*** Opening STUDY TEXT ***

COVID Surge Slowing 2021 Ram 1500 Pickup Production
COVID and its highly contagious variants are causing big problems for the 2021 Ram 1500, one of Stellantis’ most popular vehicles. The virus is surging in Michigan and it is forcing Ram to slow down the assembly lines at the plant that builds the hot-selling 2021 Ram 1500 vehicles.
Illness and Quarantine Causing High Absenteeism
The Associated Press is reporting that plant is experiencing a high number of workers calling in sick or having to be quarantined because they have come into contact with someone who has the virus. According to the AP, about 10 percent of the assembly line workers at the Sterling Heights Assembly Plant, either tested positive or is on quarantine. That reportedly means about 600 workers must stay home.
As a backup, the plant is calling in workers from the nearby truck plant in Warren, Michigan. Those workers have been idled because of the semiconductor chip shortage. However, because those workers are new to the SHAP assembly line, the line has been slowed down while they receive training.
According to the federal government, Michigan is reporting the nation’s highest seven-day case rate of COVID. The UAW confirms that cases are rising in Sterling Heights, but will not confirm how much production is being affected.
Stellantis released a statement to the AP that says in part,
“We continue to be aggressive in following recommended guidelines for contact tracing," the statement said. “We also continue to strongly encourage our employees to follow the same health and safety measures whenever they are out and about.”
The company is also urging workers to get vaccinated. The Ram truck plant took aggressive steps early on in the COVID crisis because of outbreaks among its work force. Then named Fiat-Chrysler, the company was the first to close plants because of COVID. Ford and General Motors haven’t reported any production problems because of the surge in COVID. However, the chip shortage has forced all of the Detroit Three to close plants in the United States. All of the automakers have taken steps to reserve as many of the chips as possible for their popular high-profit vehicles like trucks and large SUVs. The executive teams have even met with the White House to express their concerns about the chip shortage.

*** Closing STUDY TEXT ***

Please answer these questions from the article on Ram 1500 production:
1. About how many workers must stay home?
2. Where is the plant bringing in backup workers from?
3. What was the company called when it became the first to close plants because of COVID?

*** Opening SOURCE MATERIAL ***

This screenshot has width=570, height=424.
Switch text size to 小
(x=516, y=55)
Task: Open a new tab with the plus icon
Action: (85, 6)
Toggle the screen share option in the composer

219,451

*** Closing SOURCE MATERIAL ***

> RESPONSE TO THIS EXERCISE:
1. About 600 workers.
2. The nearby truck plant in Warren, Michigan.
3. Fiat-Chrysler.